Humans have a natural tendency to find order in sets of information, a skill that has proven difficult to replicate in computers. Faced with a large set of data, computers don't know where to begin -- unless they're programmed to look for a specific structure, such as a hierarchy, linear order, or a set of clusters.
Now, in an advance that may impact the field of artificial intelligence, a new model developed at MIT can help computers recognize patterns the same way that humans do. The model, reported earlier this month in the Proceedings of the National Academy of Science, can analyze a set of data and figure out which type of organizational structure best fits it.
"Instead of looking for a particular kind of structure, we came up with a broader algorithm that is able to look for all of these structures and weigh them against each other," said Josh Tenenbaum, an associate professor of brain and cognitive sciences at MIT and senior author of the paper.
The model could help scientists in many fields analyze large amounts of data, and could also shed light on how the human brain discovers patterns.
The computer algorithm was developed by recent MIT PhD recipient Charles Kemp, now an assistant professor of psychology at Carnegie Mellon University, along with Tenenbaum.
The model considers a range of possible data structures, such as trees, linear orders, rings, dominance hierarchies, clusters, etc. It finds the best-fitting structure of each type for a given data set and then picks the type of structure that best represents the data.
Humans perform the same feat in everyday life, often unconsciously. Several scientific milestones have resulted from the human skill of finding patterns in data -- for example, the development of the periodic table of the chemical elements or the organization of biological species into a tree-structured system of classification.
Children exhibit this data organization skill at a young age, when they learn that social networks can be organized into cliques, and that words can fit into overlapping categories (for example, dog, mammal, animal).

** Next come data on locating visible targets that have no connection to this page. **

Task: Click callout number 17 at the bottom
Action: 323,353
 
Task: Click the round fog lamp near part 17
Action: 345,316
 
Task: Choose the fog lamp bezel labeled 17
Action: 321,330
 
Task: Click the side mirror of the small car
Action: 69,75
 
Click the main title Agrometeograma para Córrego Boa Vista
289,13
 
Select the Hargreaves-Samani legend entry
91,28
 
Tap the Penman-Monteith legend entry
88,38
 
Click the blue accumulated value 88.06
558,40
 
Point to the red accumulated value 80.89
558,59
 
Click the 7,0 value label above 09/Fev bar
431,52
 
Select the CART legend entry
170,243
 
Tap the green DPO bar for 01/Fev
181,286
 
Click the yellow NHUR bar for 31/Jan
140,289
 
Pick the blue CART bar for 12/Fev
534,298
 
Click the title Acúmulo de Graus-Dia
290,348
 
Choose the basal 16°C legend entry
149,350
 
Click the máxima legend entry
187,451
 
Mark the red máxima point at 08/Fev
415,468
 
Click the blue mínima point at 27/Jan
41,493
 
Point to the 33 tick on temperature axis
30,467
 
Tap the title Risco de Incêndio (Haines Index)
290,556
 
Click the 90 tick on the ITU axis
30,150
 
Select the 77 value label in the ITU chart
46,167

"We think of children as taking in data, forming theories, and testing those theories with experiments. They're like little scientists," Tenenbaum said. "Until now there's been no good computational model for how children can, like scientists, grasp the underlying global structure of a set of data."
The research was funded by the James S. McDonnell Foundation Causal Learning Research Collaborative, the Air Force Office of Scientific Research, and the NTT Communication Sciences Laboratory.